“You know who I pray to? Joe Pesci. Joe Pesci. Two reasons; first of all, I think he's a good actor. Okay. To me, that counts. Second; he looks like a guy who can get things done… I noticed that of all the prayers I used to offer to God, and all the prayers that I now offer to Joe Pesci, are being answered at about the same 50 percent rate. Half the time I get what I want. Half the time I don't. Same as God 50-50.” George Carlin
It’s no surprise to me that a new study released by the Pew Forum on Religion & Public Life shows that Americans are not sticking with their childhood faith. Is it because we are as capricious about our religion as we are about the shoes we buy? Are we looking for the message that pleases us most? Are we on a search for comfort and a sense of belonging in our increasingly topsy-turvy world?
“For the first time, a large-scale study has quantified what many experts suspect: there is a constant membership turnover among most American faiths. America's religious culture, which is best known for its high participation rates, may now be equally famous (or infamous) for what the new report dubs ‘churn.’”

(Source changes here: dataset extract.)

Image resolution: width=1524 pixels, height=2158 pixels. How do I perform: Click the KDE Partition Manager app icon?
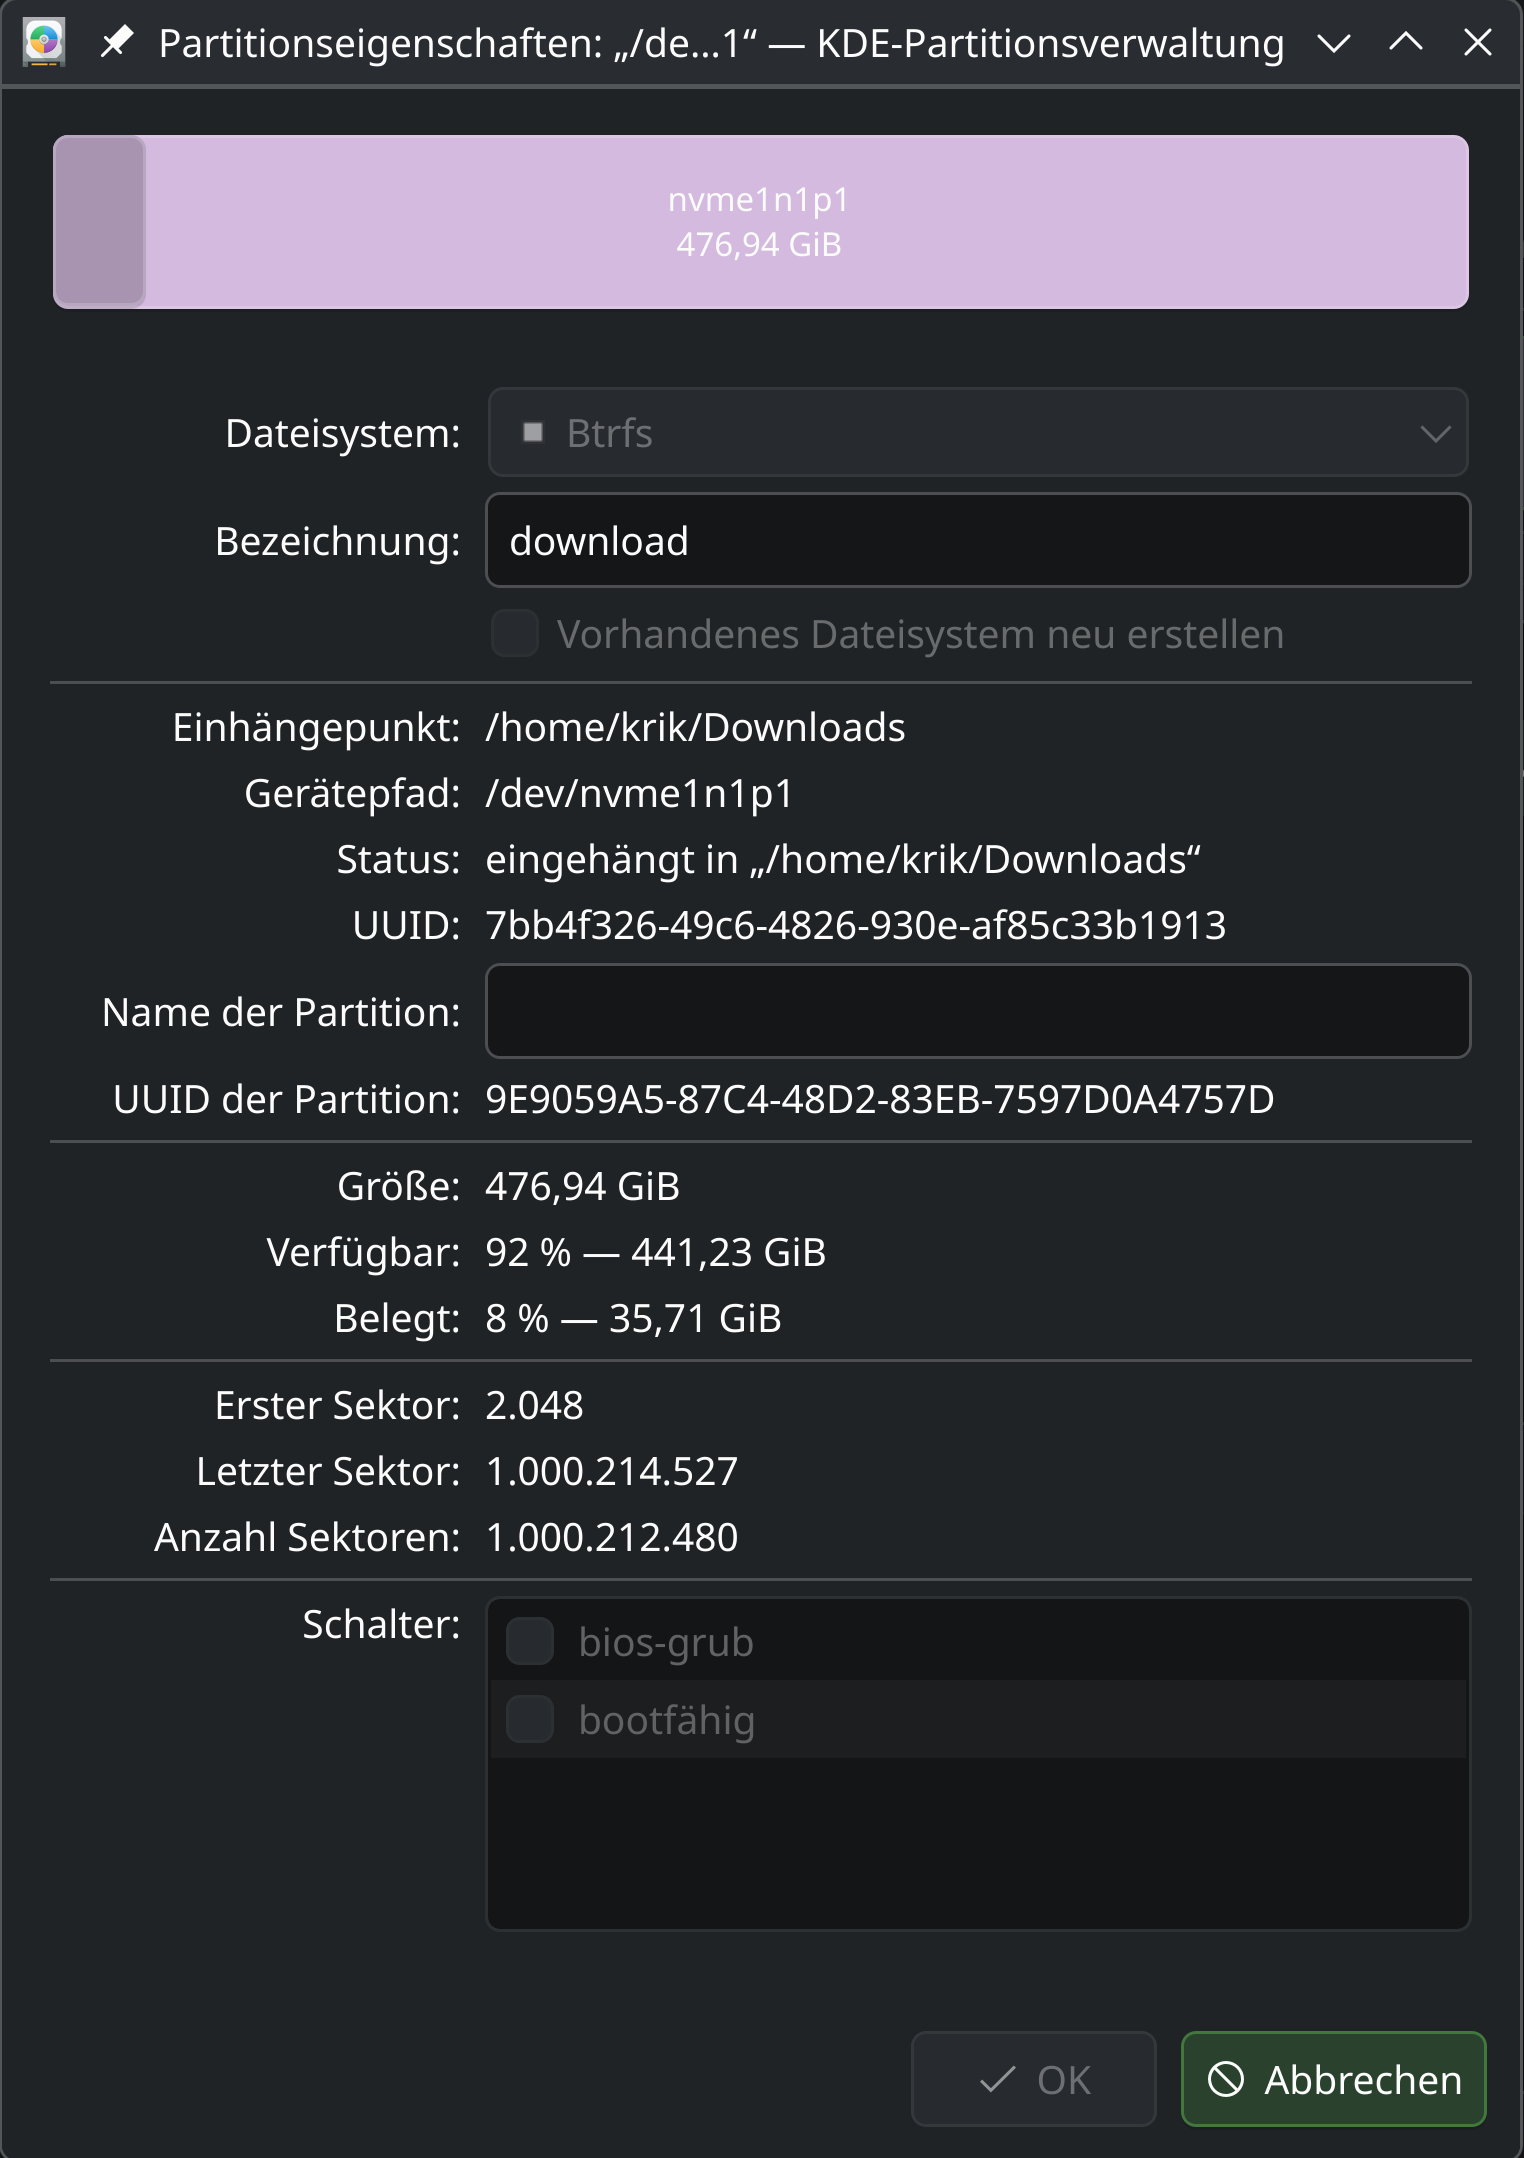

“According to Pew, 28% of American adults have left the faith of their childhood for another one. And that does not even include those who switched from one Protestant denomination to another; if it did, the number would jump to 44%.”
“For some groups, their relatively steady number of adherents over the years hides a remarkable amount of coming and going. Simply counting Catholics since 1972, for example, you would get the impression that its population had remained fairly static — at about 25% of adult Americans (the current number is 23.9%). But the Pew report shows that of all those raised Catholic, a third have left the church. (That means that roughly one out of every 10 people in America is a former Catholic, and that ex-Catholics are almost as numerous as the America's second biggest religious group, Southern Baptists.) But Catholicism has made up for the losses by adding converts (2.6% of the population) and, more significantly, enjoying an influx of new immigrants, mostly Hispanic.”
I’m also not surprised to learn that 1/3 of Catholics are have moved away from the church. Most of the people in my age group (early 40s) and younger are no longer attending Catholic mass and few have moved on to other denominations. They don’t attend any organized services at all.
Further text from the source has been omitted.